Anthony Peake said...

ROSHNI: I think that 'home' really is where the heart is. I left the area of my birth to go to university back in 1973. However I never lost my 'roots' and would head home whenever I had the opportunity. It was the place that defined me as a human being. Even though I then lived in London and the South East of England for nearly 20 years it was never really home to me. I have also travelled a fair degree in Europe and a little in America there is nowhere quite like home. As the American singer-songwriter Nanci Griffith writes:

"I want to walk the streets of my old home town.
Where everybody knows your name".

I also agree with you that the journey, not the arrival, is what makes travel so exciting.

I will be travelling around Sri Lanka in November. This will be my first visit to the Indian Sub-Continent. I am really looking forward to it.
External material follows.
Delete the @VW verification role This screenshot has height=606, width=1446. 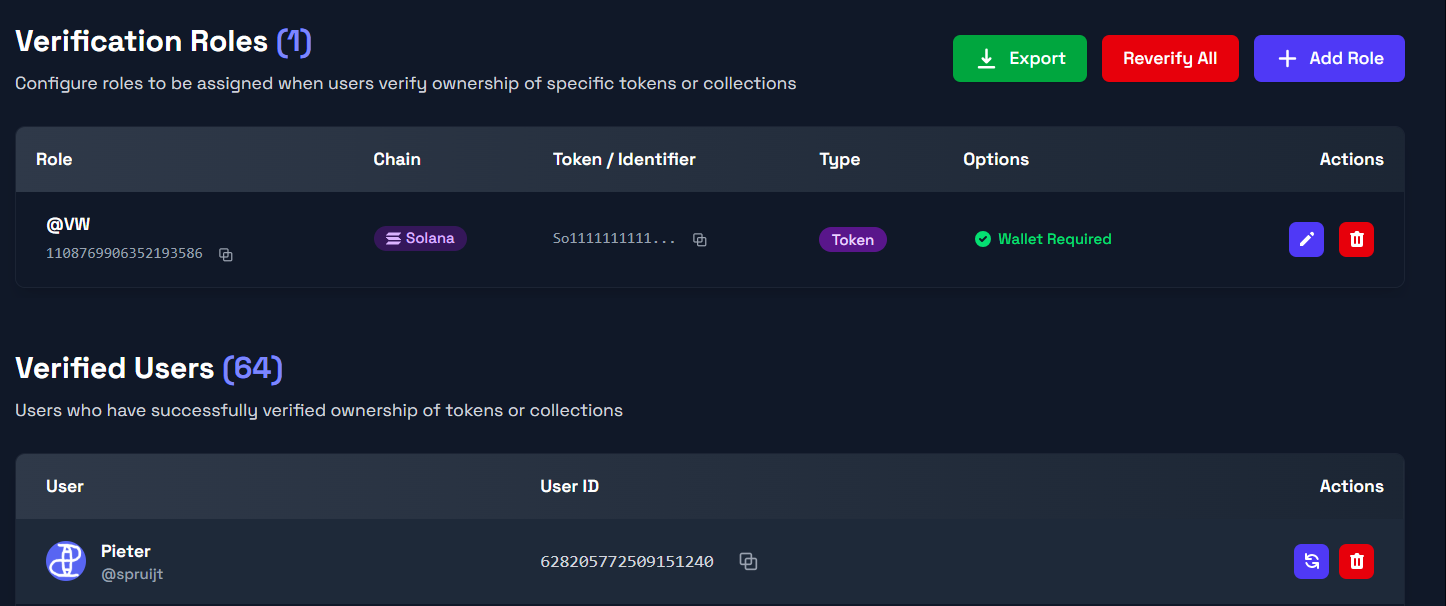(1356, 239)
Where abouts in India are you?

Rosh said...

Anthony:I live in Mumbai that is the financial capital of India.
SRILANKA is a beautiful place...u will love the greenery and the wild animals...

Karl Le Marcs said...

Home?

Home in the physical realm or in the spiritual?

I know the feelings that Roshni, Tony, Dreamer and Hurlyburly speak of in that my physical home is where my cats are; but my spiritual home is Camden Town in North London.
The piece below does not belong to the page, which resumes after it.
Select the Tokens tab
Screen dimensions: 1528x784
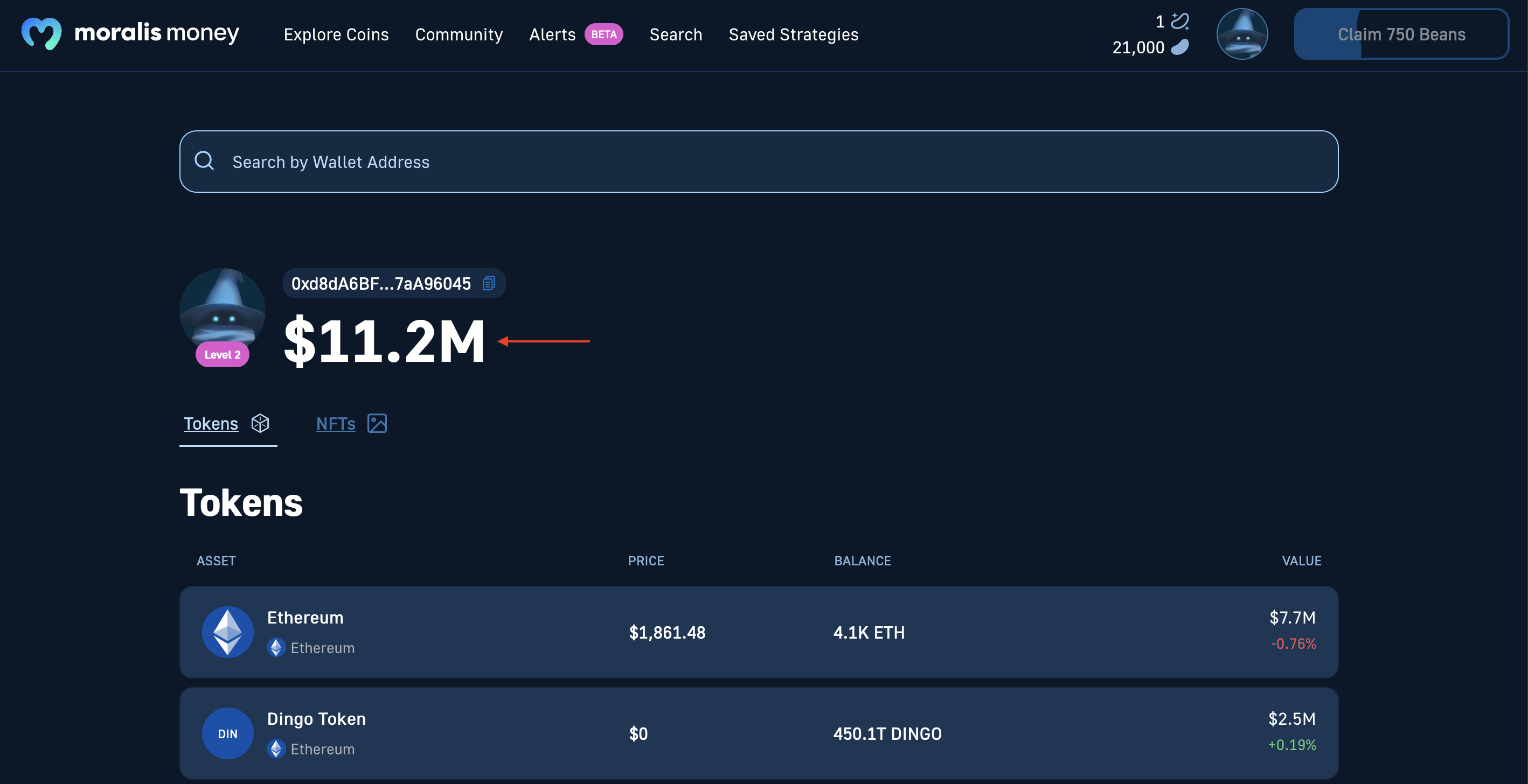click(211, 422)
At my physical home I am content and happy but at my spiritual home I am at one with my subjective consciousness.

I'm probably thinking WAY too deeply about this
(but then this is my way)

*smile*

Jesamyn said...

Well, the old saying goes *It is better to travel than to arrive* I cannot remember the author of it, no doubt one of the sharp minds here will!!! It seems to be such a Psychological thing doesn't it?? The anticipation, the excitement of the journey, the feeling that something wonderful will be at the end of it, that Happiness Evermore lies in that Destination... Remind you of something??? LIFE!! It is thus with life and the religious zealots who think paradise awaits *some day* when our Anthony has shown us the EIW!!! Enlightened Itladian Way... do the things NOW on the journey for future happines not after wards..
Kind regards
Jesamyn.

Karl Le Marcs said...

Oooooh should I be adding EIW to the ITLAD Glossary?

Anonymous said...

I've found that what is not elsewhere is not here. And what is not here is not elsewhere.

Karl Le Marcs said...

Being anonymous does that to you!
*smile*

Robin said...

Karl's come-back to anonymous made me laugh out loud (really) at work drawing stares from my co-workers!
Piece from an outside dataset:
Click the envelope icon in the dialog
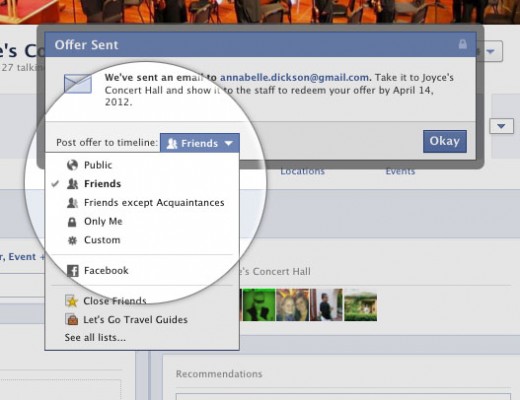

Ditto to Jesamyn's "Remind you of something??? LIFE!!" How very true. The pleasure is in the journey.

I have experienced a mild form of the discomfort Roshini describes. It sounds quiet distressing to her. It is amazing how the mind can manifest physical symptoms. I use lots of inner dialogue to get through these situations, always reminding myself that I am in control and forgiving myself for being human enough to feel.

Rosh said...

Yes!our life is a journey that we must learn to live to the fullest!indians believe in KARMA...if your deeds on this earth have been good your next life will be beautiful...and your deeds also touch your childrens/grandchildrens/relatives lives....( here, next life could mean so many things!)